Actually, it will create more high-level and high-skilled jobs. One example is if you look at a radiologist, what they have to do is look at an image and then make a diagnose and say, ‘all right, this requires further analysis by a doctor‘ or something that can be done by a computer vision model detection of cancer.

Actually, the BS that I studied with, they did a project for cancer detection and they beat the Stanford University Board of Medical Directors in their accuracy of detecting cancer. I believe it was 68% accurate in melanoma. So now you’re seeing these are very complex areas, but it means that the type of displacements we are going to be very diverse. It’s not just going to be manual labor, and that’s a bit scary because it means anything that is pertaining to perception could be automated.

But again, put it in context because it’s more these tasks, not the actual work, so I think people need to get into a completely different mindset. We need to start forming these study groups, or local Meetups where people come together to study the skillset of the future.

Question [00:25:04] how have you worked to establish relationships with stakeholders within the company?
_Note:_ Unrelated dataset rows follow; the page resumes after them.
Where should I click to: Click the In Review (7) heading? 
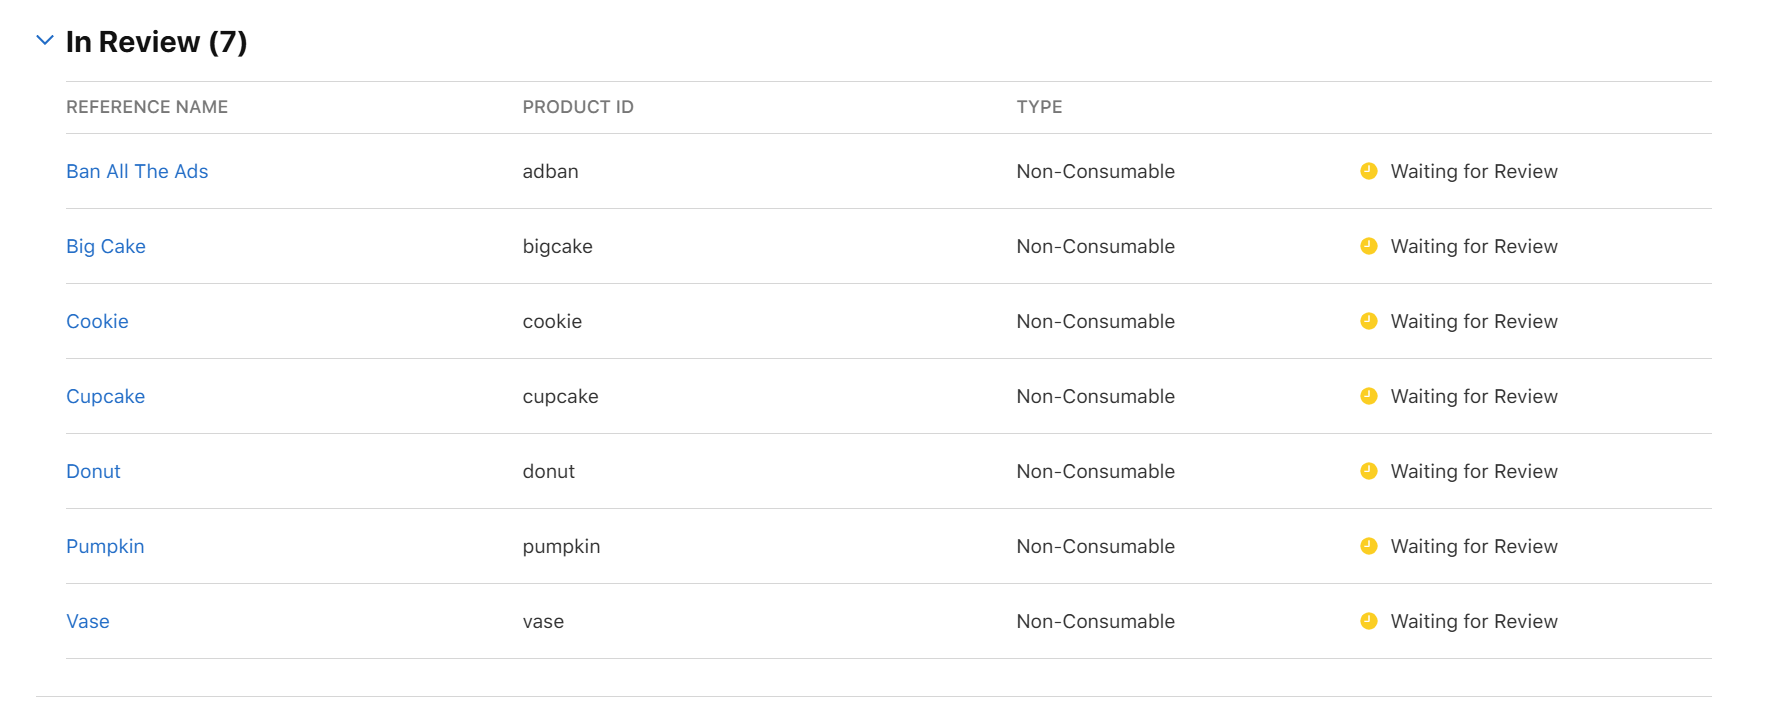click(x=156, y=42)
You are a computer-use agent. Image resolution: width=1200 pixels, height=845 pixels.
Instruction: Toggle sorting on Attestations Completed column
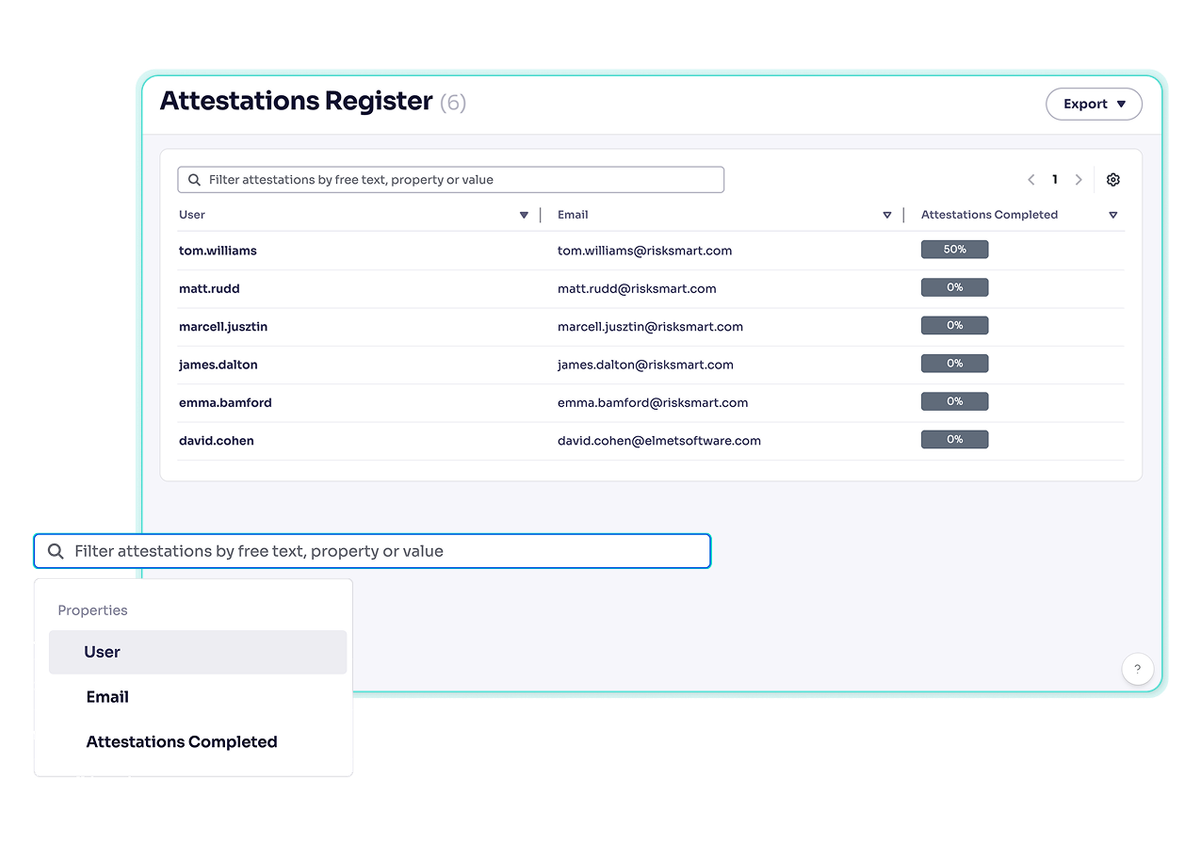tap(1113, 214)
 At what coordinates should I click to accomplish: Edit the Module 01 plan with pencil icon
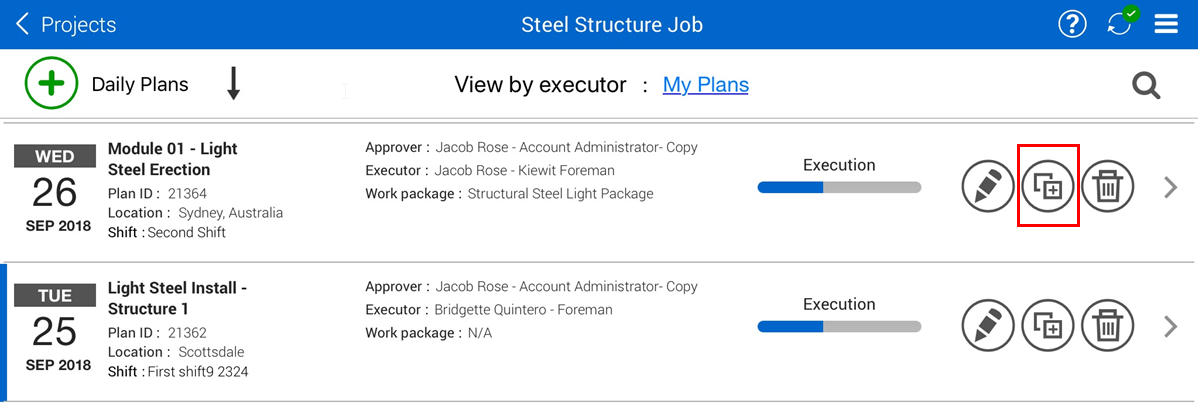(988, 186)
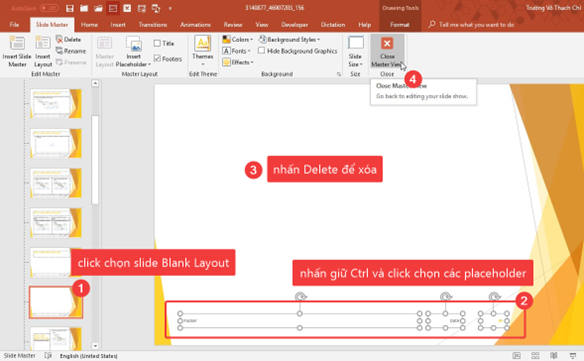
Task: Save the presentation from quick access toolbar
Action: [69, 8]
How do you go about that, and what’s it like having the role of ‘defender of your product’ and champion of your team?

Ammar [00:25:26] Within the product organization, my responsibility is machine learning adoption. Which means the number of machine learning use cases that are being adopted, and also how many iterations of preexisting machine learning features that we work on every quarter.

My job was really to accelerate machine learning across the company. This is a big learning piece, for me as well as for the different product teams. This means you have to be able to look at any page — for example, booking hotels — I need to have the knowledge to say, ‘Alright, on this product details page, you can be using machine learning for this, for that, but not here.’ So I need to have a very clear understanding of where machine learning can be applied and where it can’t be.

To give you an example, if we were to look at security — like providing payments — for people that are booking, as they click, they are expecting to be able to pay knowing that the connection and that we are handling that information very well.

That’s not a machine learning problem, right? Because this is about ensuring that consistency. We don’t want a user in Ghana to have a different experience than a user in London when they are booking here. We need to provide every single user with the same highquality security when they are paying and providing their payment information.

But as you start to look at areas where you have to see if certain types of users find this more relevant than others, that’s when you enter a machine learning problem. And we have to ask ourselves if we interested in the averaging?

That being said, averaging is really cool. It is the concept of saying (for example), ‘We launched an ab test, and on average the best variant was this (hypothetical) one’. It could mean that you are pushing a feature that makes the experience worse for 40% of your users, but just because the majority actually trump the minority in this case, you’re going to be pushing it live.

So machine learning is dictating that this is not acceptable in 2019. What we need to be doing is looking for what works for certain users. So this is the concept of personalization, and really I hate that term even though I have it in my job title. What we really should be talking about is relevance, right? So each persona, each customer segment, should see the feature that they, will interact with more favorably. That’s all possible through machine learning.

That’s a wrap on this week’s episode of The Product Podcast!